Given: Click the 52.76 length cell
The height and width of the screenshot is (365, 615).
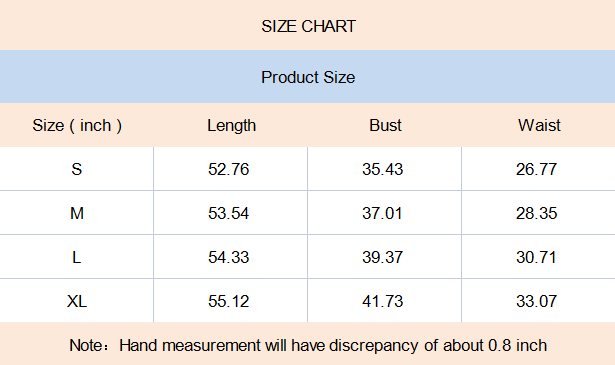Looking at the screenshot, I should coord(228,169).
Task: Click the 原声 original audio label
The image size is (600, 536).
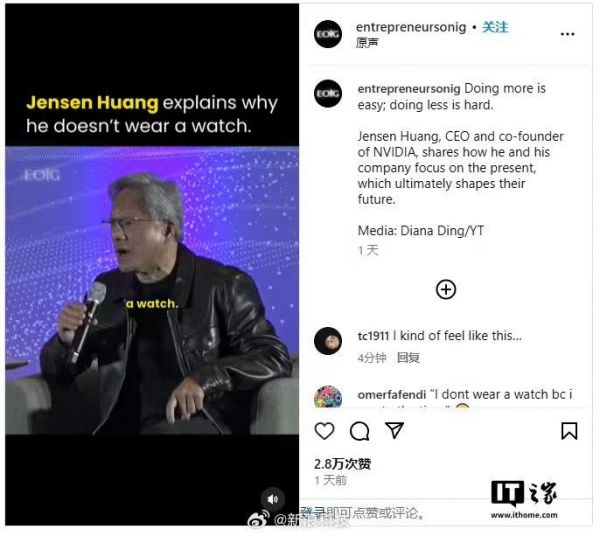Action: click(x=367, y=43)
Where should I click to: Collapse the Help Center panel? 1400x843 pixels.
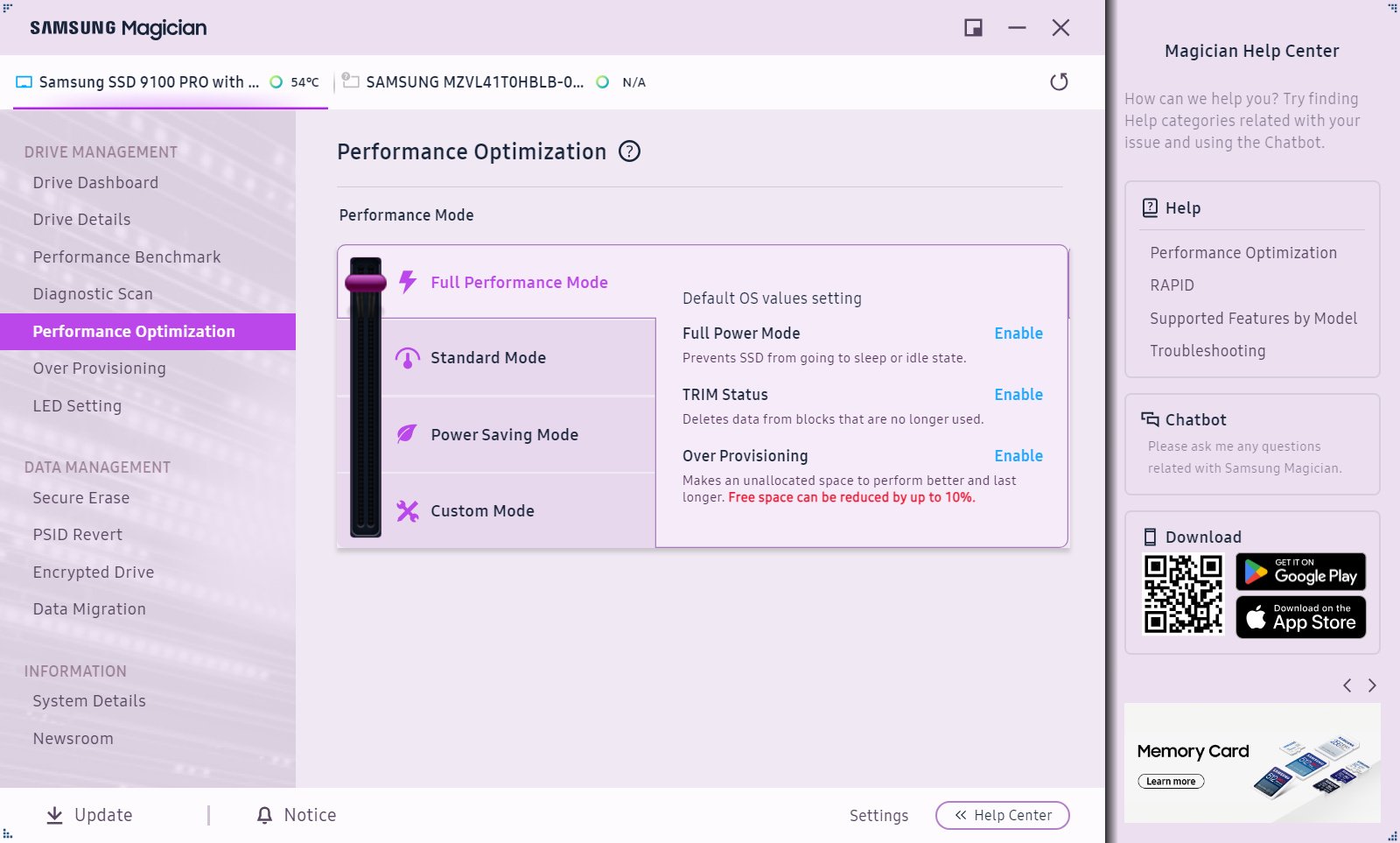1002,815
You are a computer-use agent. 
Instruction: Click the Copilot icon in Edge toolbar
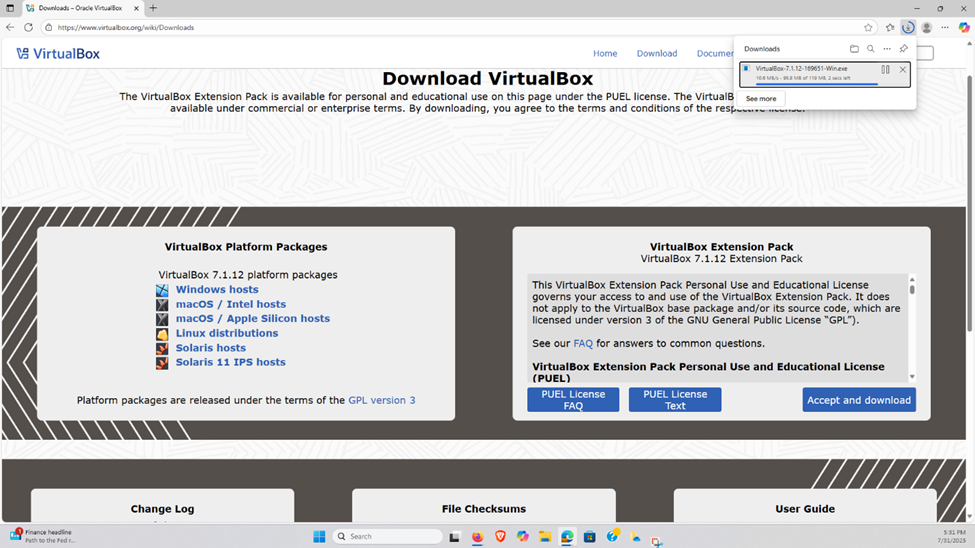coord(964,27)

++++

§ **What the task requires**
Write the records out exactly, dropping every image.

§ **Solution for this problem**
Given: Click the 52.76 length cell
The height and width of the screenshot is (365, 615).
Looking at the screenshot, I should coord(228,169).
Task: Click the 原声 original audio label
The image size is (600, 536).
Action: click(x=367, y=43)
Where should I click to: Collapse the Help Center panel? 1400x843 pixels.
1002,815
You are a computer-use agent. 
Instruction: Click the Copilot icon in Edge toolbar
coord(964,27)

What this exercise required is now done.